WD-DataLink-1.0

Mon Dec 9 05:42:23 PST 2013

Dear DAL list,

On Mon, Dec 02, 2013 at 03:04:12PM -0800, Patrick Dowler wrote:
> On 11/13/2013 01:18 PM, Arnold Rots wrote:
> >Actually, my reservation about the list is that it is precisely someone's
> >known/custom/esoteric metadata set.
> >It takes a very narrow view of the calibration scene.
> >It works nicely for optical imaging data, but that's about it.
> >Radio, high energy, and generally spectral data are poorly served.
> 
> Which list exactly do you have reservations about? The one in the WD
> has only a few very general values:
> 
> science
> calibration
> preview
> info
> auxiliary
> 
> and is complete at least in the sense that you can throw anything
> into the last category :-)
> 
> The above list is broadly applicable.
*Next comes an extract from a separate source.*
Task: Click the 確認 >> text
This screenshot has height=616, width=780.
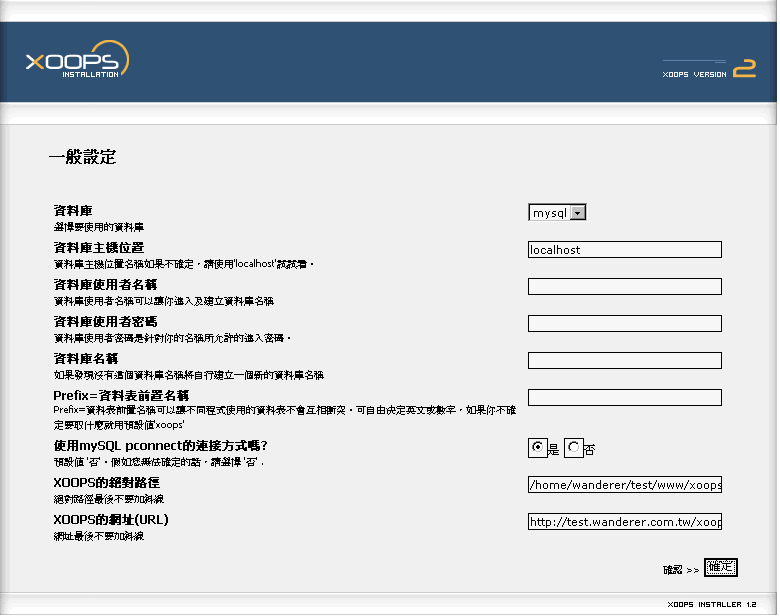Action: tap(680, 569)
Other proposals are to add more
> detail, which inherently brings more
> engineering/energy-domain-specific kinds of terms into play.

Well, possibly.  On the other hand, there are some fairly generic
terms that might help having useful information in there; candidates
below.

> Can we just live with the above categories for DataLink-1.0? People
> that implement a DataLink service are free to add additional columns
> to the response if the need to add details... we could see from
> experience if additional detail was needed and feasible and add
> something later.

...except that having to deal with all kinds of custom extensions is
going to suck for clients.  If we do this, we should at least say
what column these "custom" terms reside in.  The ideal way to allow
extensions would, of course, again be a machine-readable,
tree-organised vocabulary ("thesaurus") that would let a client
figure out that "visibility" is some sort of "predecessor".  But
unless someone raises their arm to figure out the technicalities I'd
say we should make do with pedestrian tech rather than rocket
science.

So, here's what other categories I'd like to see:

* "self" (if you don't like that: "dataset") for a link to the full, 
  unprocessed dataset itself.
* "source" (if you don't like that: "raw" or "predecessor") for datasets
  that were used in the generation of the dataset (but not, as
  e.g., calibration would, in the generation of its siblings),
* "access" for cutout, rebinning, or similar "accessData"-type
  services
* "qa" for files containing errors and the like, where those are not
  part of the dataset itself (as is the case, for example, for CALIFA
  DR1)

I've tried to make a bit of sense of the terms proposed so far for
semantcis in the DaCHS developer documentation, see
http://docs.g-vo.org/DaCHS/ref.html#link-definitions, scroll a bit
down.  

If people agree some explanations for the terms are in order (and on
what I've made up, and explain to me what "info" is), I'll happily
de-DaCHS that list for inclusion in the spec.

Cheers,

        Markus